One Fine Day 1
By Steve
- 660 reads
I like to gamble. I like the sound of the cards as they fall on the table. I like looking into the dealer's eyes as she looks at one of her cards. I especially like blackjack. There's something BLACK about it.
I didn't always like gambling. I used to live a fairly normal life. I say "fairly" normal because it looked normal from the outside. From the outside, things look fairly normal. I tried to be as normal as possible. There was, of course, my remarkable ability to make money which wasn't quite normal. I somehow always knew how to make money. After I made a few million dollars, I got myself a pretty wife. It was nice. Every weekend, we would go away somewhere. We would stare at the stars, half-drunk, and she would smile so sweetly. IT was the kind of life I always imagined.
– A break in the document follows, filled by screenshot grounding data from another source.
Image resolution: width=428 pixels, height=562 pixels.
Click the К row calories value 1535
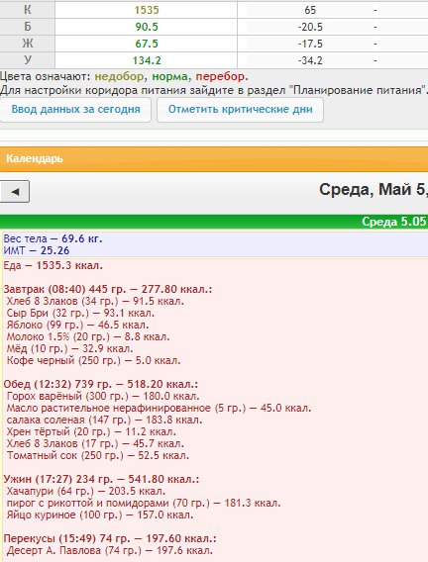click(x=147, y=10)
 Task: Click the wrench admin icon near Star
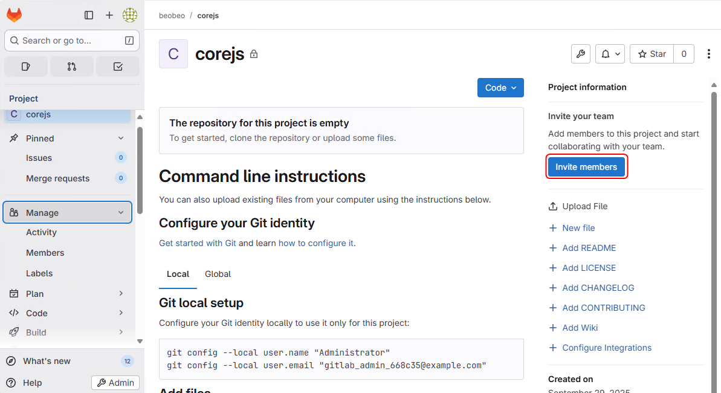(580, 54)
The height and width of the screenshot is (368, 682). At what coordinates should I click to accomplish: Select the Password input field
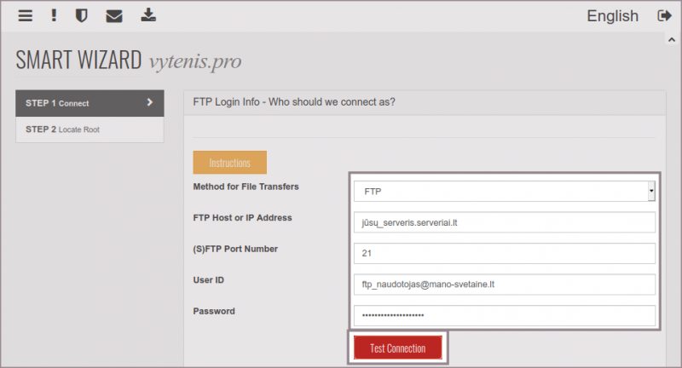pyautogui.click(x=504, y=314)
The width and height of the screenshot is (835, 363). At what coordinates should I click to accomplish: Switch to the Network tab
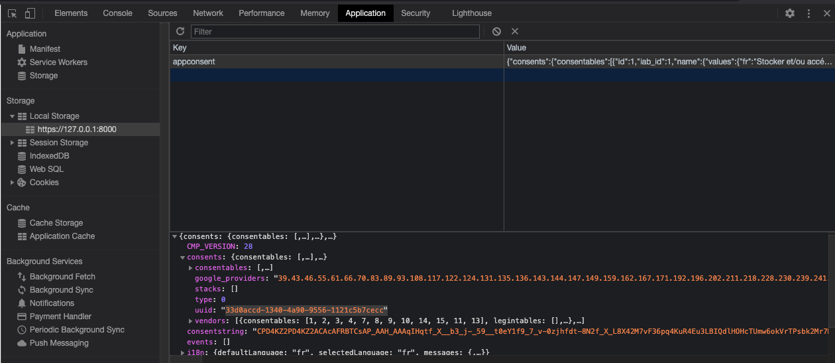(x=208, y=13)
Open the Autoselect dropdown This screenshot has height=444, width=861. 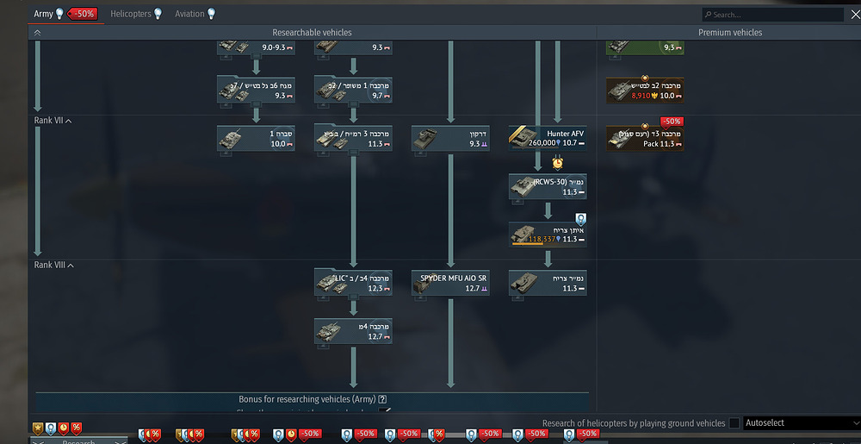[801, 423]
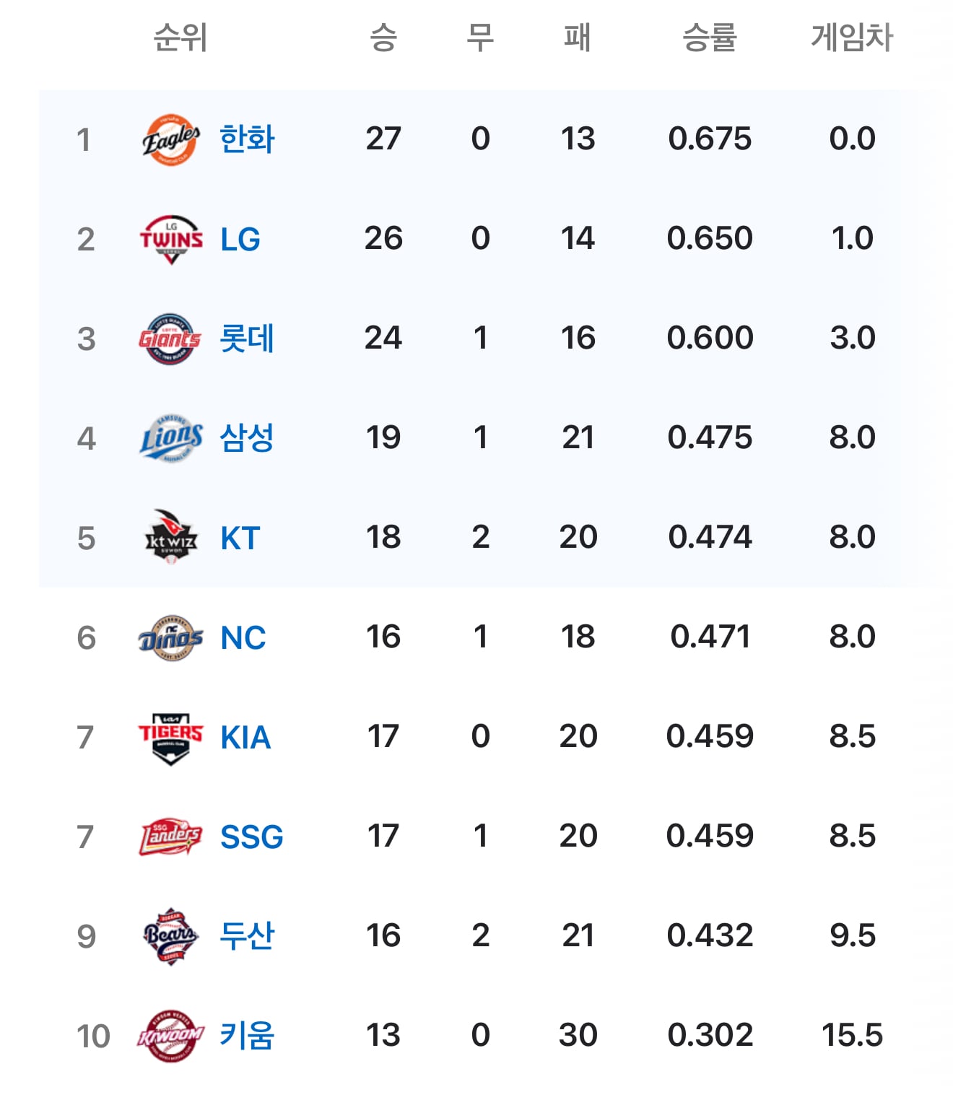This screenshot has width=953, height=1100.
Task: Click the 순위 column header
Action: click(180, 37)
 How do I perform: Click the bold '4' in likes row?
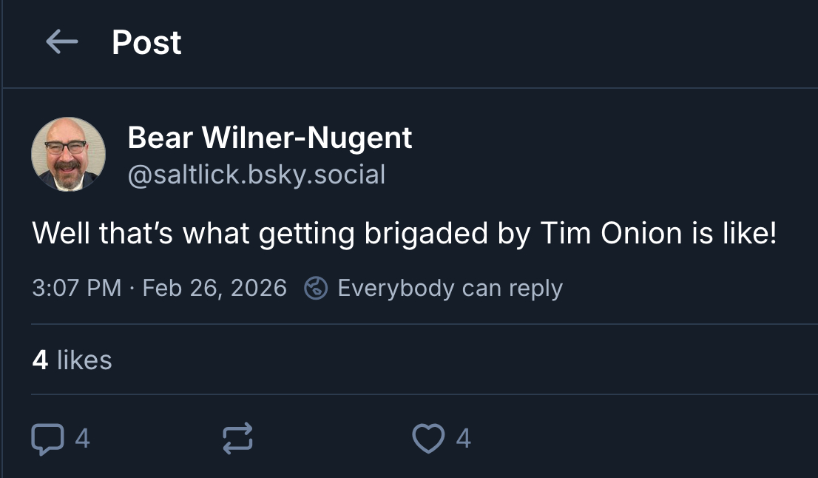point(41,360)
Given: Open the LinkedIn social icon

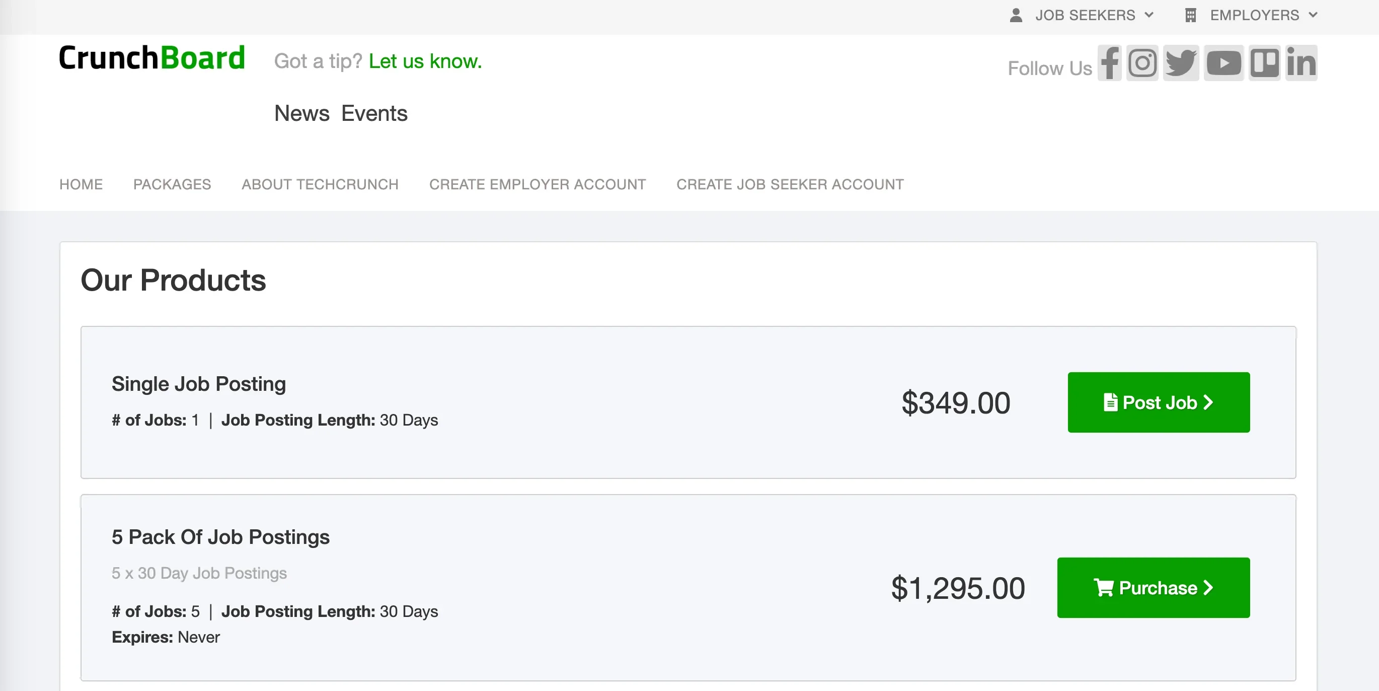Looking at the screenshot, I should pos(1301,63).
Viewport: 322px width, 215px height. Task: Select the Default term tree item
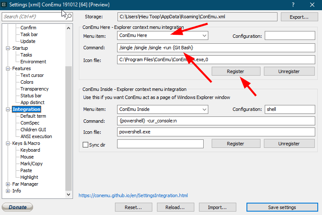(33, 116)
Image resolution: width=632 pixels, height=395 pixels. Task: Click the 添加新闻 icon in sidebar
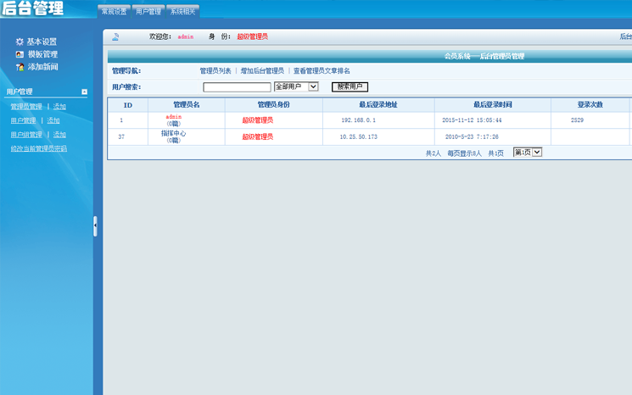click(20, 67)
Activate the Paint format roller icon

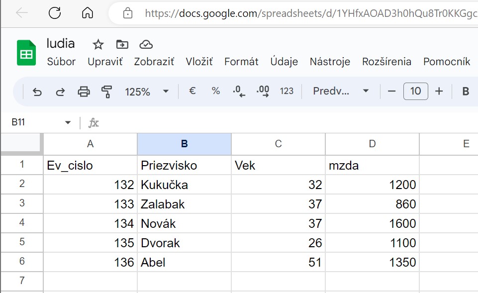tap(106, 92)
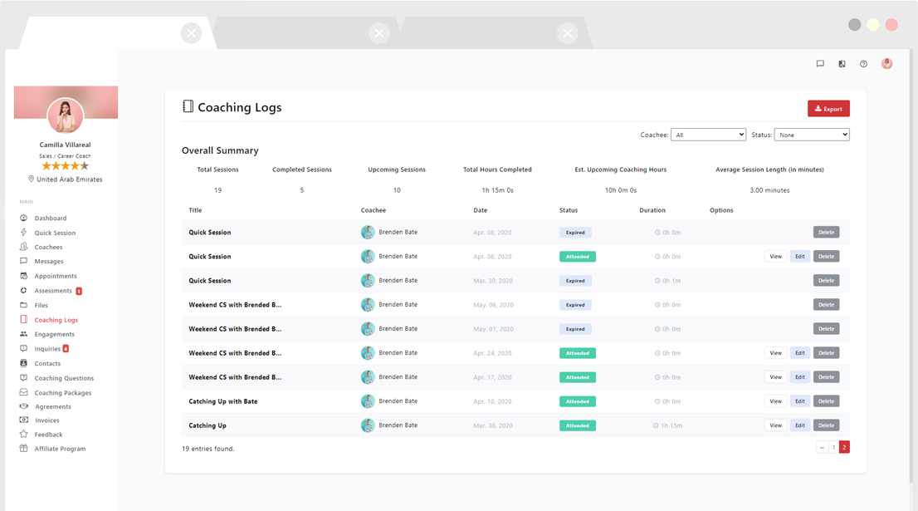Screen dimensions: 918x511
Task: View the Catching Up session details
Action: pyautogui.click(x=775, y=425)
I didn't have to worry about a thing.
I have to hit now. You'll have to excuse me. My mind literally goes everywhere. I have to double. I win. Maybe it is just luck but I have a knack for winning. At the same time, I'm an alchoholic. Perhaps it is more exact to say that I have become an alchoholic. The more and more I tried to escape from life, the more and more I was sick and tired of life, the more and more I wanted to forget, the more and more I drank. I drank in the morning, in the afternoon, and at night. It began when we had our first girl. For some reason, I've never been good with kids. Changing diapers was not my thing. And oh boy did she cry at night when I was trying to get some sleep. My wife took care of the baby while I worked. My wife, after she had the first kid, just didn't want ot do anything on weekends anymore. In fact, she never wanted to do anything anymore. She had formed some kind of magical bond between the child and herself, and ME, she began to eye me as if I were some intruder. Soon, I began to come home later and later, often intoxicated.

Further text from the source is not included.